═══ Recorded information ═══
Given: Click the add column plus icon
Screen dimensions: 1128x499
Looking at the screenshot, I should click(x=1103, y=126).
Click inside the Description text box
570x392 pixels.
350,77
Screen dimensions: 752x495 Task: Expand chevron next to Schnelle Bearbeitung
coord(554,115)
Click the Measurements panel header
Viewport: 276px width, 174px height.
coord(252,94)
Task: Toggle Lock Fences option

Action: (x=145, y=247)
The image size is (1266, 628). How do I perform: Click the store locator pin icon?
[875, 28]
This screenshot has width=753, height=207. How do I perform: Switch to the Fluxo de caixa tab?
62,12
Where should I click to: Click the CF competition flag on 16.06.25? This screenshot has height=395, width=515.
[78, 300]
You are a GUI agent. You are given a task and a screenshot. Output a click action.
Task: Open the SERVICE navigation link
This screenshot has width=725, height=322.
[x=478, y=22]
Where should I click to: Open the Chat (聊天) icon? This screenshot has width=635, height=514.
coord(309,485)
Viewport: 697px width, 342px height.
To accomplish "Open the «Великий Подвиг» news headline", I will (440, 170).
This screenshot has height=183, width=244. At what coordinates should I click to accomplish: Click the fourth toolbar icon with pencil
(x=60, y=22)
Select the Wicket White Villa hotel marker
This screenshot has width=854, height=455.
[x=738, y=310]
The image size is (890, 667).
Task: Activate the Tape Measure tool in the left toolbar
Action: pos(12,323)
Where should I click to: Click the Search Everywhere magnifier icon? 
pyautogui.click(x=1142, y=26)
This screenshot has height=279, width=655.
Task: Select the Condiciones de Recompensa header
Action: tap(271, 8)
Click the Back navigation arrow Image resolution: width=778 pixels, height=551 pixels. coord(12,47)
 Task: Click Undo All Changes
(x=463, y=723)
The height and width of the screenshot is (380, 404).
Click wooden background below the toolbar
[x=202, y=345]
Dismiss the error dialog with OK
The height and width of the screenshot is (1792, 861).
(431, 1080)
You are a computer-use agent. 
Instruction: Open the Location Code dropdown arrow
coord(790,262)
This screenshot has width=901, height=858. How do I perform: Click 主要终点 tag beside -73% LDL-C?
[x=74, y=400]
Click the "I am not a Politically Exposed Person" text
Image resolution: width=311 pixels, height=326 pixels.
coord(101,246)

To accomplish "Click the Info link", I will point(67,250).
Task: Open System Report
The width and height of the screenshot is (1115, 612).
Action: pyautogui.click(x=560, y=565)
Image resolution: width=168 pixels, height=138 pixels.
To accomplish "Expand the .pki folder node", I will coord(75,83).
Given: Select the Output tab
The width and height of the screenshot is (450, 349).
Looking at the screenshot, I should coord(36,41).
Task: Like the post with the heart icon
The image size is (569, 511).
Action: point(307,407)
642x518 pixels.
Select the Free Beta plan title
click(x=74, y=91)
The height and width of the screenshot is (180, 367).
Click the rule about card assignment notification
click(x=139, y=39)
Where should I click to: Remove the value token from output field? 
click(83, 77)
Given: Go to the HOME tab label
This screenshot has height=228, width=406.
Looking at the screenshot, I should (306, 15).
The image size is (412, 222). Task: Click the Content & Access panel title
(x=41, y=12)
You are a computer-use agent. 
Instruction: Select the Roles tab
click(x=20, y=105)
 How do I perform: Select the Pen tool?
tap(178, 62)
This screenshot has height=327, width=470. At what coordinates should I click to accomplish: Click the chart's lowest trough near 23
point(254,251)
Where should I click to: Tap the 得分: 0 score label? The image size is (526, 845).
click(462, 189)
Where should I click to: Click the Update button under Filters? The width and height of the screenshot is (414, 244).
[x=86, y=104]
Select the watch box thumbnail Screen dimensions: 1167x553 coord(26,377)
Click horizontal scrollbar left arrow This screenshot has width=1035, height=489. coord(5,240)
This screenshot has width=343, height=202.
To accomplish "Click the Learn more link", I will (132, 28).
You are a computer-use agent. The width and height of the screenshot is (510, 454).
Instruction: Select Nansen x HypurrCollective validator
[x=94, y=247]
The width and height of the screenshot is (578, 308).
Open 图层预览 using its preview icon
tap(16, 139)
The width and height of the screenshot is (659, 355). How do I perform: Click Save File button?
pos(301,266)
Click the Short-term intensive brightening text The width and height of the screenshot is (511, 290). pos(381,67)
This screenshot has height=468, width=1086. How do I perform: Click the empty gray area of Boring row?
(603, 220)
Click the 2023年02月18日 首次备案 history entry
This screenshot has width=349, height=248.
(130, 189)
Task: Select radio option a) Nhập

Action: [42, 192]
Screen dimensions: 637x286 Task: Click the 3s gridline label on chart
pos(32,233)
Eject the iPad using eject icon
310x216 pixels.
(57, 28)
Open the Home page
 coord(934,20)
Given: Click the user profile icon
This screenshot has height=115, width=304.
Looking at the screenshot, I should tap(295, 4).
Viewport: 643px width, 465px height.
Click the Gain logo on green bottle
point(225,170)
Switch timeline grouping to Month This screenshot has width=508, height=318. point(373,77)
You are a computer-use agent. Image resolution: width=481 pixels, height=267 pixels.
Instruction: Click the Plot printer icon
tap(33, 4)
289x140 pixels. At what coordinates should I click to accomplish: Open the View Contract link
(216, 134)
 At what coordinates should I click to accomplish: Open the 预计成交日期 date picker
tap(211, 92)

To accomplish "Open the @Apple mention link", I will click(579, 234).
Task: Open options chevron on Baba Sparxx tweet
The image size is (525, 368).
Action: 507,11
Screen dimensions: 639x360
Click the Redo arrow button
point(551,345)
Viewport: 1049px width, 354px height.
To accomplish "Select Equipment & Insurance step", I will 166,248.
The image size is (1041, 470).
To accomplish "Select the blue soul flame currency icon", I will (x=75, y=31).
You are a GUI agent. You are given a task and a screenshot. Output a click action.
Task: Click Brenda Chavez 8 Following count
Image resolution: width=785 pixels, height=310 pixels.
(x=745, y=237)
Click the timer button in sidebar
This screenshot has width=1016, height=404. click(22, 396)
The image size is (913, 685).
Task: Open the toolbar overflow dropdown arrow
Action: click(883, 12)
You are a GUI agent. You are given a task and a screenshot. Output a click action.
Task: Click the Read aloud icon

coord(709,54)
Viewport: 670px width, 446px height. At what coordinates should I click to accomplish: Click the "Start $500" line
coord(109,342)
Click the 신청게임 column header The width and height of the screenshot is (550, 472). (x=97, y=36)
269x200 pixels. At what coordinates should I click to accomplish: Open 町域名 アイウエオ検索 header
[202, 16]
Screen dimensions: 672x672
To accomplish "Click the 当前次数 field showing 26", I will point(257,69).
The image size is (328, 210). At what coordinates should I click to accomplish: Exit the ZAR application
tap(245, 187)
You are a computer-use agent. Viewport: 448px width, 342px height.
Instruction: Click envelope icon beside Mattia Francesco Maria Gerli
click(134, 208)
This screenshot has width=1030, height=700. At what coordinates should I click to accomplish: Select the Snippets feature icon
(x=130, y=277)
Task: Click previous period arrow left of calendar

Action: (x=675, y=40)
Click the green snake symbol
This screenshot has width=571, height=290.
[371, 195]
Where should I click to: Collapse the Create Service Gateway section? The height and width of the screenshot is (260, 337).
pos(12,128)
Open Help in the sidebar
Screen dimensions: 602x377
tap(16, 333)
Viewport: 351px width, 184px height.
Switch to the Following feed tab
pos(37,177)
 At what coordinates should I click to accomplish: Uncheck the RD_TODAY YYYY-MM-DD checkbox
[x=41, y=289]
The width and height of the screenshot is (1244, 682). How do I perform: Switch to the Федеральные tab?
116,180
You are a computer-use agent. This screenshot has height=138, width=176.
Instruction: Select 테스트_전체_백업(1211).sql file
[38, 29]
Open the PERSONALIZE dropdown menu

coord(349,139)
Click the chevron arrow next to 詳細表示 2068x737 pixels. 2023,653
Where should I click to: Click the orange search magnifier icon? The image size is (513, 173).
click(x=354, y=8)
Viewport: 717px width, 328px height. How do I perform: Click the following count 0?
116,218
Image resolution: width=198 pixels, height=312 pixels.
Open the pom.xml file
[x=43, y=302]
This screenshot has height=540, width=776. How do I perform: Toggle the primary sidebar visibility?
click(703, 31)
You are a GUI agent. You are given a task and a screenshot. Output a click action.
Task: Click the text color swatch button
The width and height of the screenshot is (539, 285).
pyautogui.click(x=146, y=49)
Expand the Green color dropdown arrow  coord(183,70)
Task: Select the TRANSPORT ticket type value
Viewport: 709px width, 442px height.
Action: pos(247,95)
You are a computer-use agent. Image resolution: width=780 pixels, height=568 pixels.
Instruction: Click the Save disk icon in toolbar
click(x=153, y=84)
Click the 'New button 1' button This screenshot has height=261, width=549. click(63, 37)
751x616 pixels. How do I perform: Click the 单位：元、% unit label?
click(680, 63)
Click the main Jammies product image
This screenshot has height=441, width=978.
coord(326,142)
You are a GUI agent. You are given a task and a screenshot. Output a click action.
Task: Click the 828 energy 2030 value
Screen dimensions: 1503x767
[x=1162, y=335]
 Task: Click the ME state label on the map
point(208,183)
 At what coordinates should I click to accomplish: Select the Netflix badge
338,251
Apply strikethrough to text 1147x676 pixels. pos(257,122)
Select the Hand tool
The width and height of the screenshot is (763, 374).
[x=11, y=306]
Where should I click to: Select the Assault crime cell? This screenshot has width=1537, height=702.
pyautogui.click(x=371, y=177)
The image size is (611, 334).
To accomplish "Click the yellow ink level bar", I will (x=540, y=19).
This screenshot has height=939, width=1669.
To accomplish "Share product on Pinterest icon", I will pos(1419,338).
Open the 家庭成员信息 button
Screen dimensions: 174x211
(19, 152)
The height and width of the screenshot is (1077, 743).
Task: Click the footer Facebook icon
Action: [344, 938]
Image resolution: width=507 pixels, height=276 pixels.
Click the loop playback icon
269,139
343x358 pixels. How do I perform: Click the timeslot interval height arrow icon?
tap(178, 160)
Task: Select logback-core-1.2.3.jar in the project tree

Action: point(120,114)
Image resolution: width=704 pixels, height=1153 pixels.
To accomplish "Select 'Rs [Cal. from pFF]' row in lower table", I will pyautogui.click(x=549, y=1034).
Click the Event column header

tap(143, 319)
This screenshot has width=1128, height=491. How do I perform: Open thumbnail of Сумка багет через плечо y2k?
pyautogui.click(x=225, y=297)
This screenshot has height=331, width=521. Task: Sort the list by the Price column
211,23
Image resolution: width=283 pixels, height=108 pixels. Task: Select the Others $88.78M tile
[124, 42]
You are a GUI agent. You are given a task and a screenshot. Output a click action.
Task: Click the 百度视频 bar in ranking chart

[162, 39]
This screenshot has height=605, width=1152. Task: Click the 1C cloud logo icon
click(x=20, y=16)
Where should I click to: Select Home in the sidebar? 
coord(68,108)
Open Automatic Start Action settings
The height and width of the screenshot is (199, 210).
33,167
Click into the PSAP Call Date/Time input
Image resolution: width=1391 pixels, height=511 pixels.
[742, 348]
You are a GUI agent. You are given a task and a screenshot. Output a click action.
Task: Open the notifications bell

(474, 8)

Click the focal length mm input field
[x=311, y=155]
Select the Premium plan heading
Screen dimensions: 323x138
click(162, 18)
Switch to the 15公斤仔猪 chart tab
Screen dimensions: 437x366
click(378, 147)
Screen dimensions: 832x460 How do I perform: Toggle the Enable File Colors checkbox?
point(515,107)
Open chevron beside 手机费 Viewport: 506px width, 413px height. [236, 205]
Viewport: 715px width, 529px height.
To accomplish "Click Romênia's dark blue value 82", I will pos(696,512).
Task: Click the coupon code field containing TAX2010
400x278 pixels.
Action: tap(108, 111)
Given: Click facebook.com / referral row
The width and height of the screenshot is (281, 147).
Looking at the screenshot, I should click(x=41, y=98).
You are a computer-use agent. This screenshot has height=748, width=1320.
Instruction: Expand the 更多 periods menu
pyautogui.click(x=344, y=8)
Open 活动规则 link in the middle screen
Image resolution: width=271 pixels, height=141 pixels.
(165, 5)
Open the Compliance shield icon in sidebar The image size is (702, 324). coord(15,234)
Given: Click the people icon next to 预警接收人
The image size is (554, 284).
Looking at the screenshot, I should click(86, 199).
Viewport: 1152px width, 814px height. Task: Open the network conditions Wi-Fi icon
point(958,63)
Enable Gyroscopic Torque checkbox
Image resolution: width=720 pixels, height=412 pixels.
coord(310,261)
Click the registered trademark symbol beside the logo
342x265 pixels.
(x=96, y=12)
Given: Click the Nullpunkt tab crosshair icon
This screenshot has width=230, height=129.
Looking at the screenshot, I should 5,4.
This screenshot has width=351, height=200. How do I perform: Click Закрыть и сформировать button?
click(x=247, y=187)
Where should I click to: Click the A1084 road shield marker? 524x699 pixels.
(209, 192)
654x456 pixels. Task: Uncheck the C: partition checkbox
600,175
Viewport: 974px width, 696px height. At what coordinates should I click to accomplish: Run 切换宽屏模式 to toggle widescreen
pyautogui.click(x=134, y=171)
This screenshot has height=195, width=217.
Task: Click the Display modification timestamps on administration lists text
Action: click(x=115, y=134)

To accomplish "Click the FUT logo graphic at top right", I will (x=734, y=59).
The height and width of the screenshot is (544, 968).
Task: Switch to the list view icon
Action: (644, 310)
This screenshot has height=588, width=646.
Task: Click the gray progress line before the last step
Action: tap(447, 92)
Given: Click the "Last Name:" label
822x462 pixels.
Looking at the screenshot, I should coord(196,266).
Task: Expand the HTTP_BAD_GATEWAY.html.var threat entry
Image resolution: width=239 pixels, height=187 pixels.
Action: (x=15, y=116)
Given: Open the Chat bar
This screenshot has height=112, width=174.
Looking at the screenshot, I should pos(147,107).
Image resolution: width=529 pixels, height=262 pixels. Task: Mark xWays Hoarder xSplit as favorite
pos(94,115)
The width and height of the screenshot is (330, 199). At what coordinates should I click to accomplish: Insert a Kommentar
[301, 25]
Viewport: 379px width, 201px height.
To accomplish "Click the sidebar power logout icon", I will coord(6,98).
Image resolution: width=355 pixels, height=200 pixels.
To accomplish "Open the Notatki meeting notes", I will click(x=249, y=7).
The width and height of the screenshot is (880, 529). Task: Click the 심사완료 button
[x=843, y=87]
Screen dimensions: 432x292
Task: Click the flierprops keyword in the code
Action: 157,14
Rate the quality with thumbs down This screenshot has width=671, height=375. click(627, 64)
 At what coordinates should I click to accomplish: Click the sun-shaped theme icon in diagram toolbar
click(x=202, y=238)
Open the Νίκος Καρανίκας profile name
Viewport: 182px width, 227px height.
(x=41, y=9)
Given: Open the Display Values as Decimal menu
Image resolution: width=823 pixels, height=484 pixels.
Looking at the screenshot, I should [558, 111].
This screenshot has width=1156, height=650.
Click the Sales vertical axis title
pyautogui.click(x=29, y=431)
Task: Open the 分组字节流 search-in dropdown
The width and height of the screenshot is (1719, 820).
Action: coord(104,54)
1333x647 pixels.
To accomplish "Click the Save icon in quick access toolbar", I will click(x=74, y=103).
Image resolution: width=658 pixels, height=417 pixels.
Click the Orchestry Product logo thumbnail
═══
Give back exactly the lines above, from the line containing "This screenshot has width=753, height=207." through the line containing "Task: Like the post with the heart icon", with both end lines and nothing more.

This screenshot has width=753, height=207. How do I perform: Switch to the Fluxo de caixa tab?
62,12
Where should I click to: Click the CF competition flag on 16.06.25? This screenshot has height=395, width=515.
[78, 300]
You are a GUI agent. You are given a task and a screenshot. Output a click action.
Task: Open the SERVICE navigation link
This screenshot has width=725, height=322.
[x=478, y=22]
Where should I click to: Open the Chat (聊天) icon? This screenshot has width=635, height=514.
coord(309,485)
Viewport: 697px width, 342px height.
To accomplish "Open the «Великий Подвиг» news headline", I will (440, 170).
This screenshot has height=183, width=244. At what coordinates should I click to accomplish: Click the fourth toolbar icon with pencil
(x=60, y=22)
Select the Wicket White Villa hotel marker
This screenshot has width=854, height=455.
[x=738, y=310]
The image size is (890, 667).
Task: Activate the Tape Measure tool in the left toolbar
Action: pos(12,323)
Where should I click to: Click the Search Everywhere magnifier icon? 
pyautogui.click(x=1142, y=26)
This screenshot has height=279, width=655.
Task: Select the Condiciones de Recompensa header
Action: tap(271, 8)
Click the Back navigation arrow Image resolution: width=778 pixels, height=551 pixels. coord(12,47)
 Task: Click Undo All Changes
(x=463, y=723)
The height and width of the screenshot is (380, 404).
Click wooden background below the toolbar
[x=202, y=345]
Dismiss the error dialog with OK
The height and width of the screenshot is (1792, 861).
(431, 1080)
You are a computer-use agent. 
Instruction: Open the Location Code dropdown arrow
coord(790,262)
This screenshot has width=901, height=858. How do I perform: Click 主要终点 tag beside -73% LDL-C?
[x=74, y=400]
Click the "I am not a Politically Exposed Person" text
Image resolution: width=311 pixels, height=326 pixels.
coord(101,246)

To accomplish "Click the Info link", I will point(67,250).
Task: Open System Report
The width and height of the screenshot is (1115, 612).
Action: pyautogui.click(x=560, y=565)
Image resolution: width=168 pixels, height=138 pixels.
To accomplish "Expand the .pki folder node", I will coord(75,83).
Given: Select the Output tab
The width and height of the screenshot is (450, 349).
Looking at the screenshot, I should coord(36,41).
Task: Like the post with the heart icon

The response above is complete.